早稲田大学・大隈講堂にて『夢追いかけて』を観る。去年の9月に観てから、約一年。2度目ならではの発見もあり、「視力は失ったけれど、夢は見失わなかった」河合純一さんの生き方があらためて心に刻まれた。パラリンピックを一気に親しみのある距離に引き寄せてくれた河合さんの、アテネでの活躍を楽しみに見守りたい。

今回の上映は音声ガイドがついていて、台詞の合間に「浜名湖の赤い鳥居が見える」「純一に肩を差し出す」といったト書き調の状況説明が入る。昔、ラジオで紅白歌合戦を聞いたとき、こんな感じだった。目の不自由な人は音声のみで作品の全体像をつかむことができる。映像が見える人にとっては情報過多であり、ときには映像を説明が先回りしてしまうのだけど、新鮮な体験だった。あらかじめ音声ガイドをミックスさせているのかと思ったら、途中で「昇降口」が「乗降口」となって言い直し、あ、生なんだと気がついた。そこ以外は息継ぎも感じさせないほど流暢で、最後の「ありがとうございました」まで流れるように自然で、声のトーンといいリズムといい耳に心地よく響いた。

休憩時間の間に大学の回りをぐるっと散歩し、講堂のパネル展示を見る。白血病の女の子の描いた絵、骨髄ドナーと患者との間で交わされた手紙(ドナー側もまた「ありがとう」と書いていることが印象に残る)などに見入っていると、会場の方からリーフレットを差し出され、「こうすけ君の命の朝顔」のエピソードを知る。こうすけ君が白血病で亡くなった後、短い小学校生活の中で育てた朝顔が咲いた。その種を受け継いでいく運動があるということ。リーフレットに綴じられた種をわたしも植えてみようと思う。

「命のリレー」といったことを考えながら、本日上映のもう一本、『虹をつかむステージ』を観る。東京都の盲学校・ろう学校・養護学校の生徒たちが参加する総合文化祭「舞台芸術演劇祭」の東京芸術劇場での晴れ舞台をめざす東京都立青鳥養護学校高等部の「表現活動部」に密着したドキュメンタリー。虹・演劇・教育というキーワードに興味を持ったのだが、想像以上にすばらしい作品だった。生徒たちもすばらしいけど、顧問の渡部朱美先生がすばらしい。生徒を信じ、本気でぶつかり、力を引き出していく姿に、ただただ圧倒されて、涙が止まらなかった。

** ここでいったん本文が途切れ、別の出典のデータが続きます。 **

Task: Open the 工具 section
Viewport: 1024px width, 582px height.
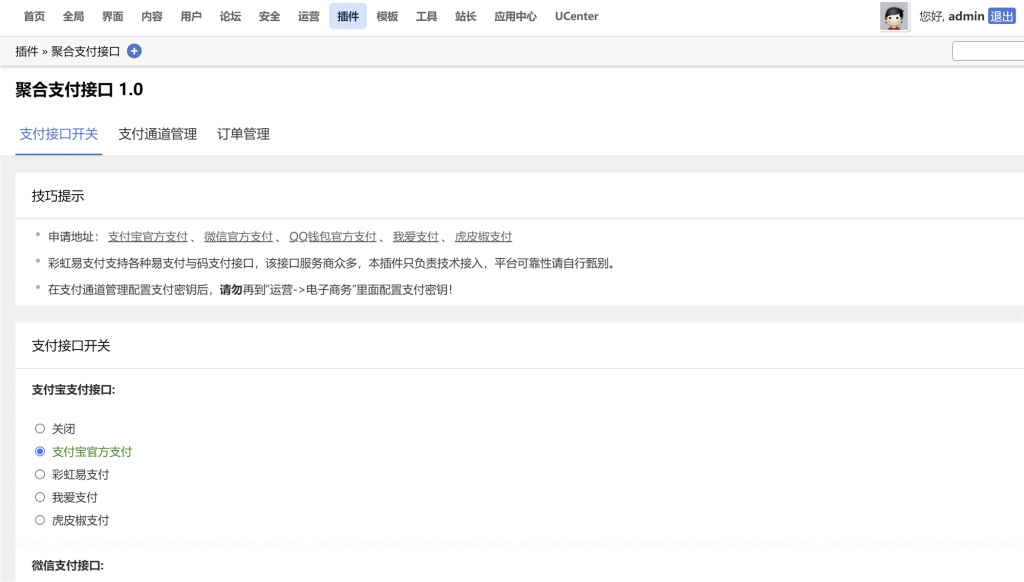Action: pos(425,16)
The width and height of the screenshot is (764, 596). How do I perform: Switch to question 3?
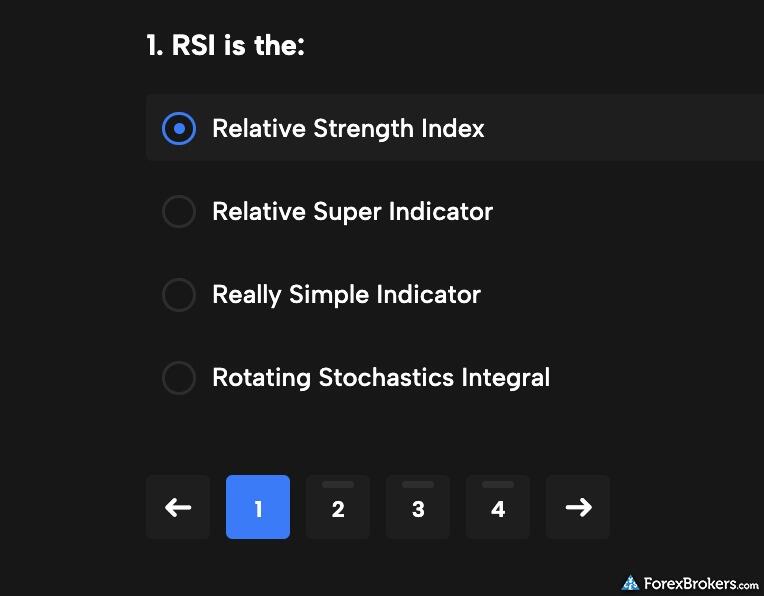tap(418, 510)
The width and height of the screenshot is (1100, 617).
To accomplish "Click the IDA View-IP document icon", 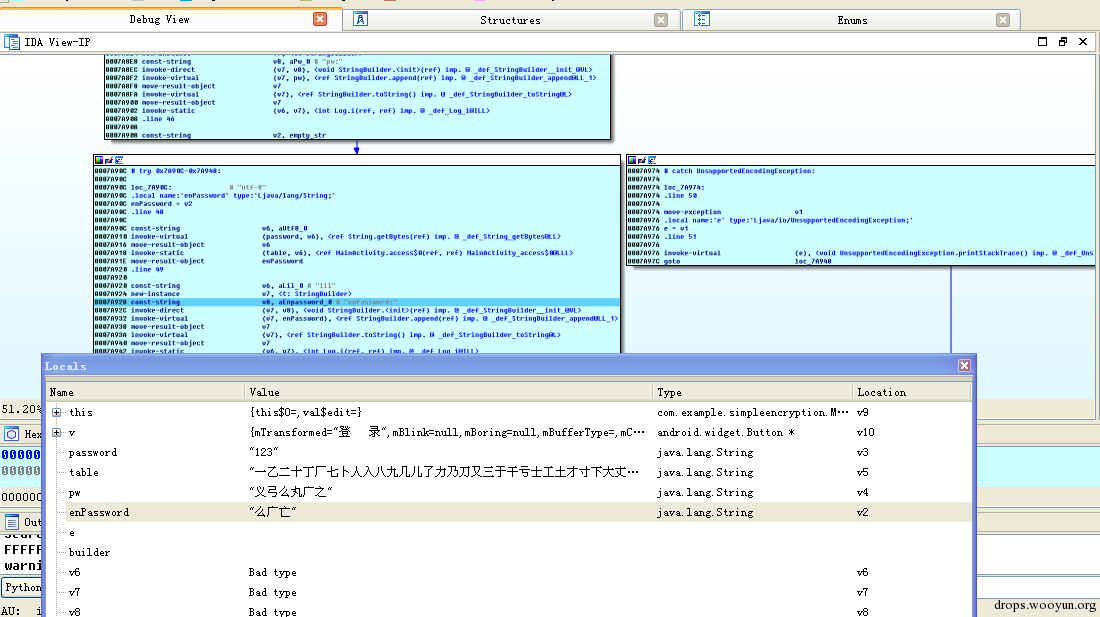I will click(x=12, y=42).
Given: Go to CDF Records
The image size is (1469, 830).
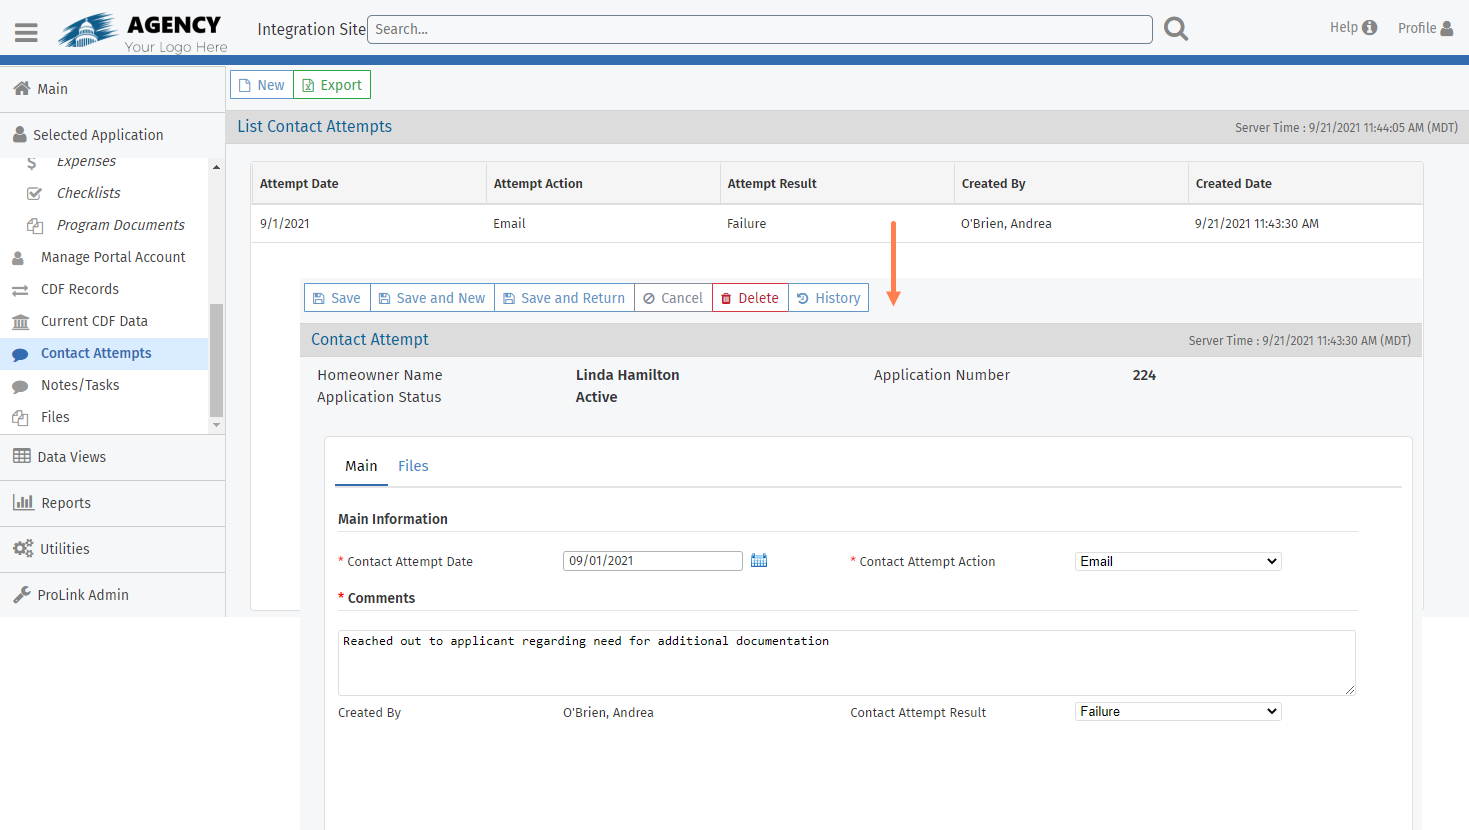Looking at the screenshot, I should [80, 289].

記録された事実には脚色はないが、上演したミュージカル『フレディ』は、有名な『葉っぱのフレディ』を渡部先生が脚色したもの。病床にある美大生の青年フレディが医師のすすめで葉っぱたちの絵を描き、彼らの生き様に自分の短い命を重ねる、という着眼点がすばらしい。葉っぱたちと交流する夢を見た美大生のフレディは、自分と同じ名前のフレディに出会う。「ずっとこのままでいたい」「死ぬ(散る)のが怖い」と揺れる葉っぱのフレディは、最後は「役割を果たした葉っぱは行かなくてはならない」という運命を受け入れ、楽しかったーと笑顔で散っていく。その一生を見届けた美大生のフレディもまた、死への恐怖をやすらぎに変えていく。ストーリーそのものも感動的なのだが、舞台を作り上げる過程を知ってから本番の上演を観ると、台詞の一つひとつに涙を誘われる。これが作り話じゃなくて事実なんだということが驚きであり、とても貴重なことに思えた。

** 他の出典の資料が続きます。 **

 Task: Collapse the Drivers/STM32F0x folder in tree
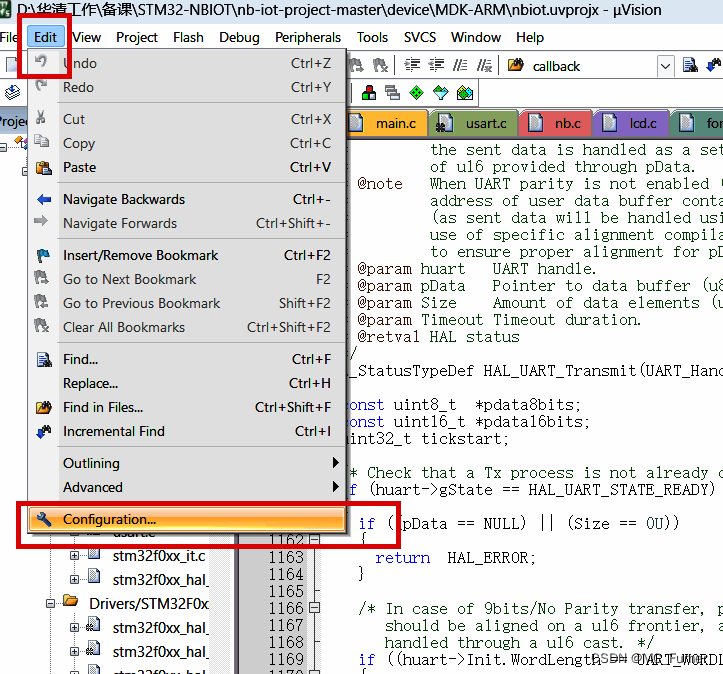[52, 603]
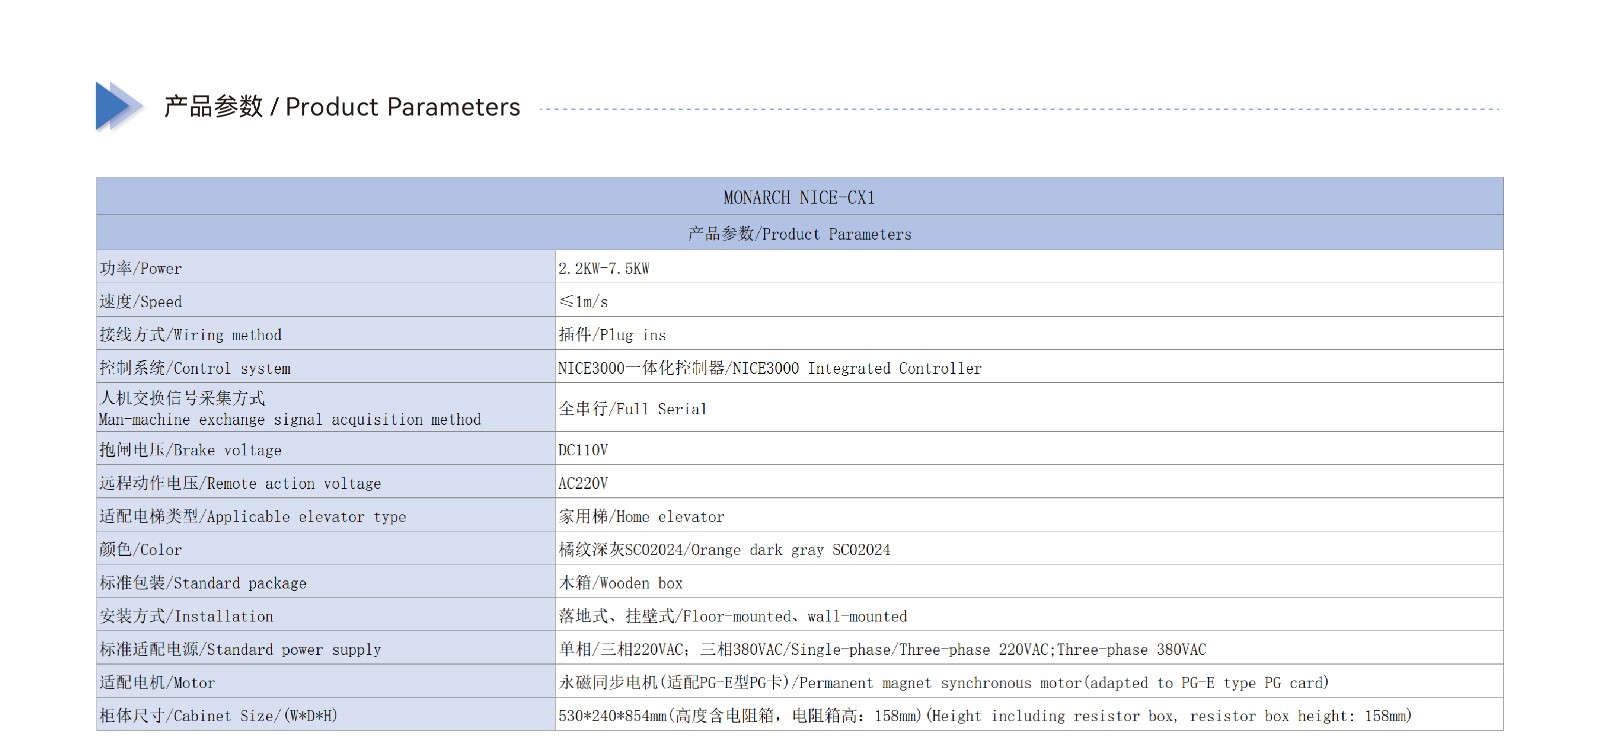The image size is (1600, 753).
Task: Click the Floor-mounted, wall-mounted installation value
Action: pyautogui.click(x=733, y=616)
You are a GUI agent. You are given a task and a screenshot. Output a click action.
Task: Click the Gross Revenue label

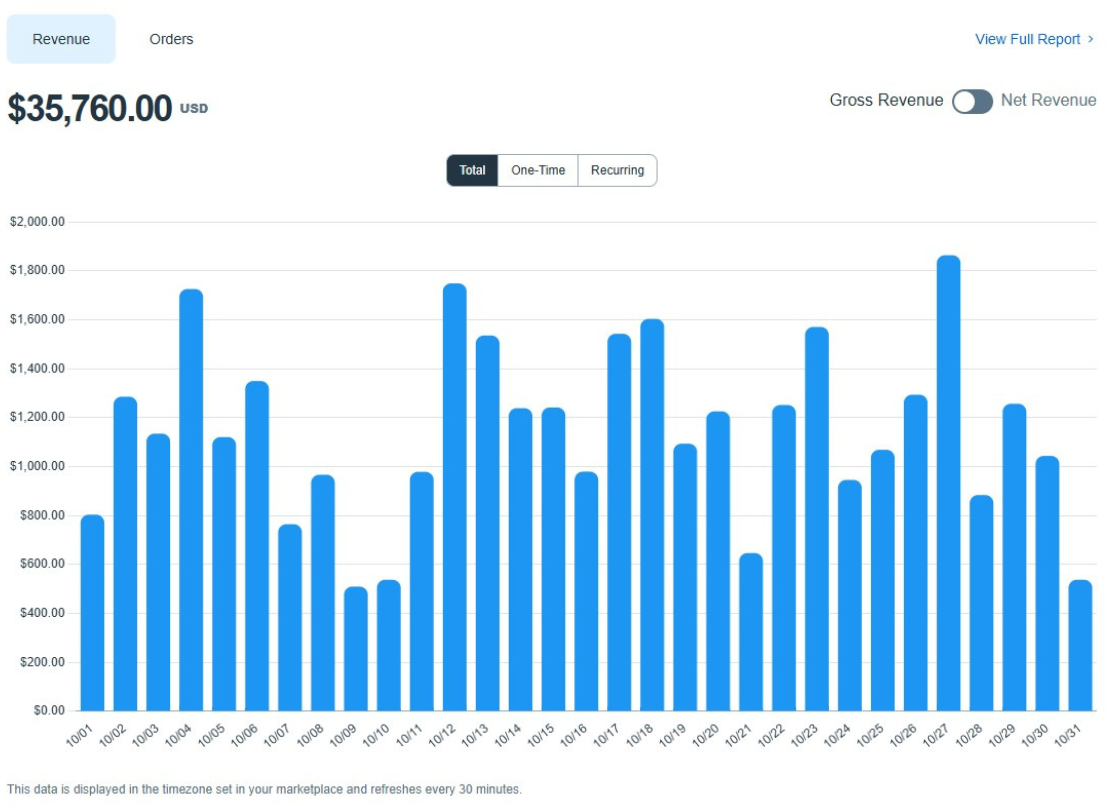[886, 100]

わたしが高校の教育実習でいちばん燃えたのは、文化祭の劇の指導だったのだけど、指導者がどんなに熱くなっても、生徒自身が動かないことには舞台は成立しない。生徒一人一人にやる気を出させ、ひとつにまとめ上げるには、ものすごいパワーが要る。社会という大舞台に生徒たちが立つときのことを見据えた渡部先生は、泣いたりすねたり落ち込んだりする生徒たちに、ごまかしのない直球で叱咤激励する。歯切れはいいけれどあたたかい言葉で、「やればできる」「あなたはあなたのベストを尽くせばいい」というメッセージを送り続ける。甘やかしはしないが、生徒のやる気と個性を伸ばす努力は惜しまない。舞台に没頭した学生時代の経験を活かして演技指導に工夫を凝らし、自分のイメージする舞台に生徒たちの力を引き寄せていく。たとえば、「葉っぱが色づく季節」を体で覚えさせるため、紅葉の舞う公園に生徒たちを連れて行って練習させる。

なんて豊かな教え方なんだろう、特殊教育ではなく特別教育だと感心した。生徒たちは先生の求めるレベルの高さに愚痴をこぼしながらも「観客を感動させたい」という目標を持って食らいついていく。そして、これが同じ生徒なんだろうかと見違えるほど、彼らは役を自分のものにし、台詞や歌に魂をこめていく。「今生きている」と力強く歌い上げた生徒たちは、胸を張って社会にはばたいていく自信と勇気を手にしたと思う。『夢追いかけて』つながりで出会えたこの作品は、渡部先生から生徒への手紙で締めくくられるのだが、その書き出しが「見果てぬ夢を追いかけて」となっていたのも印象深かった。